Alkenes & Alkenes Homologous Series

Alkenes are referred to as unsaturated molecules. This means they contain at least one carbon-carbon double bond which displaces two hydrogen atoms and thus, alkenes do not have the maximum number of hydrogen atoms per carbon atom.

Alkene Homologous Series

The alkenes form a homologous series. A hydrocarbon homologous series is a series of hydrocarbons which:

  • Have the same general formula
  • Differ by CH2 in molecular formulae from neighbouring compounds
  • Show a gradual variation in physical properties i.e. boiling and melting point
  • Have similar chemical properties

The general formula for the homologous series of alkenes is CnH2n where n is the number of carbon atoms. Because alkenes are hydrocarbons with at least one carbon-carbon double bond the alkene homologous series starts at ethene C2H4.

The compounds are named as for the alkanes, but with the ending, “ene” instead of “ane”.

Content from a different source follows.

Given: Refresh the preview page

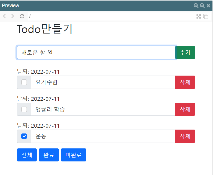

Each successive molecule in the alkene homologous series is formed by adding a carbon and two hydrogen atoms or a CH2 (methylene group) to the previous molecule. The incremental change in relative molecular mass is therefore fourteen.



The table below shows the first four straight chained alkenes in the alkene homologous series. In the structural formula the carbon-carbon double bond is represented by two lines between the two carbon atoms.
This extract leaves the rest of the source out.